Das dreistufige Anhörungsverfahren des zweiten Berichtszeitraums begann mit der Offenlegung des Zeitplans und Arbeitsprogramms für den Zeitraum bis 2015 am Ende 2012. Ende 2013 wurden die Informationen zu den wichtigen Fragen der Gewässerbewirtschaftung zur Anhörung veröffentlicht. Die Entwürfe des Bewirtschaftungsplans und des Maßnahmenprogramms 2015 bis 2021 folgten schließlich im März 2015. Die Öffentlichkeit hatte jeweils ein halbes Jahr Zeit, um ihre Stellungnahme abzugeben.

Neben der formalen Umsetzung der EG-WRRL und der Erfüllung von Rechtsverpflichtungen auf der Grundlage des Wasserhaushaltsgesetzes (WHG) nimmt die aktive Beteiligung der Öffentlichkeit einen hohen Stellenwert in der Flussgebietseinheit Weser ein.
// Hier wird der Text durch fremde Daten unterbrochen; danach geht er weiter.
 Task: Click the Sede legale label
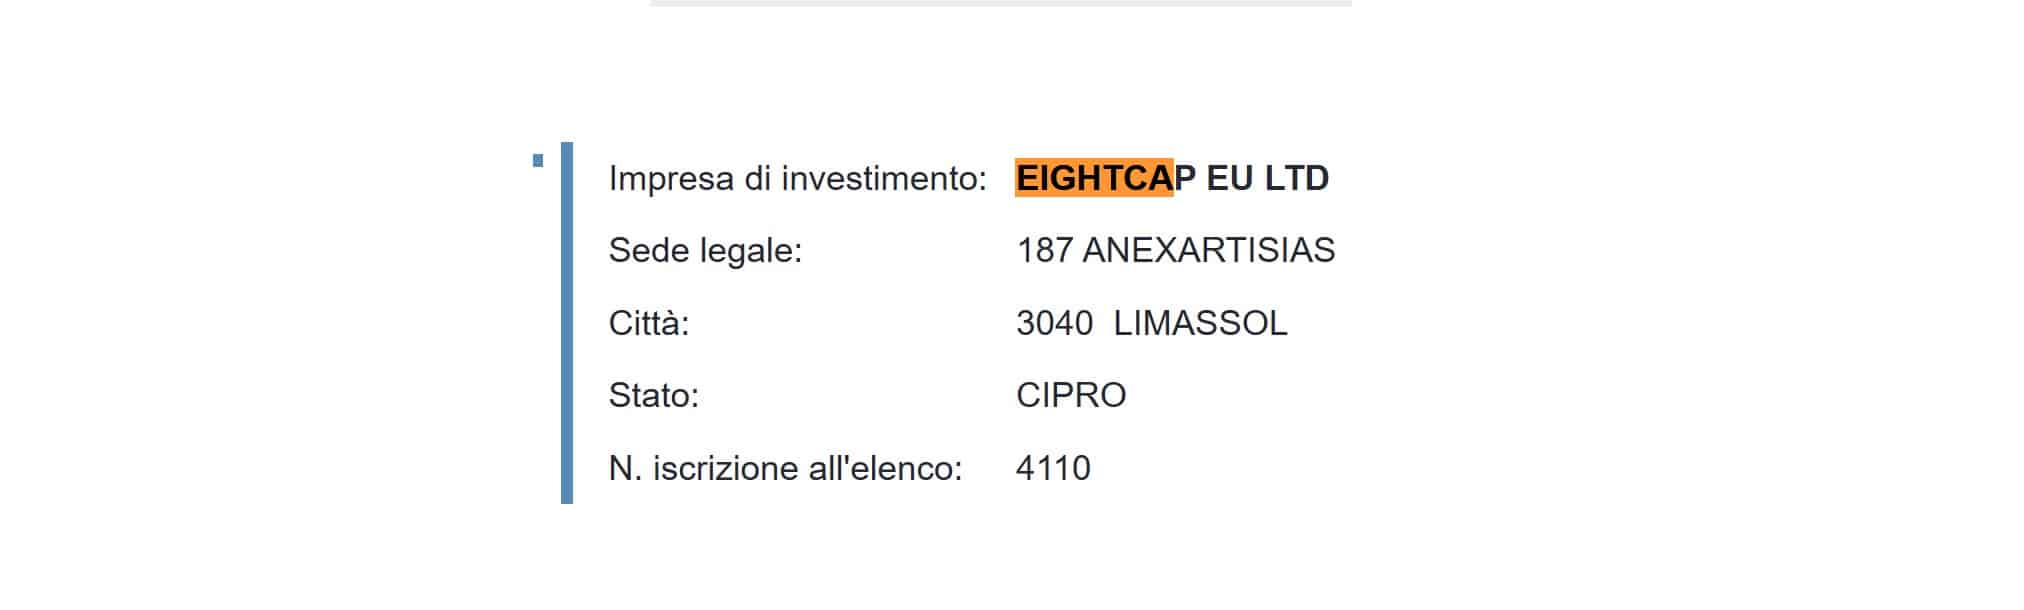[x=705, y=250]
Interessierte Stellen werden über verschiedene Instrumente in den Ländern direkt an der Aufstellung, Überprüfung und Aktualisierung der Bewirtschaftungspläne beteiligt und so in den Umsetzungsprozess mit einbezogen.

  • Gebietskooperationen wurden auf Landesebene gegründet, in denen Umweltverbände, fachlich orientierte Interessenvertretungen (Unterhaltungsverbände, Fischerei usw.) und Nutzer in Zusammenarbeit mit den Wasserbehörden Strategien entwickeln und erörtern.
  • Runde Tische werden für spezielle, auf bestimmte Gebiete beschränkte Problemstellungen als wichtiges Diskussionsgremium eingerichtet.
  • Informationsveranstaltungen wie Gebiets- und Gewässerforen sowie Aktionen in Schulen finden statt.
  • Es werden Information über das Internet, Printmedien, Hörfunk und Fernsehen verbreitet.
  • Die Bundesländer haben Anlaufstellen benannt, bei denen Hintergrunddokumente eingesehen werden können.
  • Die Bundesländer haben detaillierte Hintergrundinformationen zum Zustand der Gewässer sowie zu den geplanten Maßnahmen in den Bewirtschaftungsplänen im Internet veröffentlicht und auch als elektronische Wasser- und Geoinformationssysteme bereitgestellt.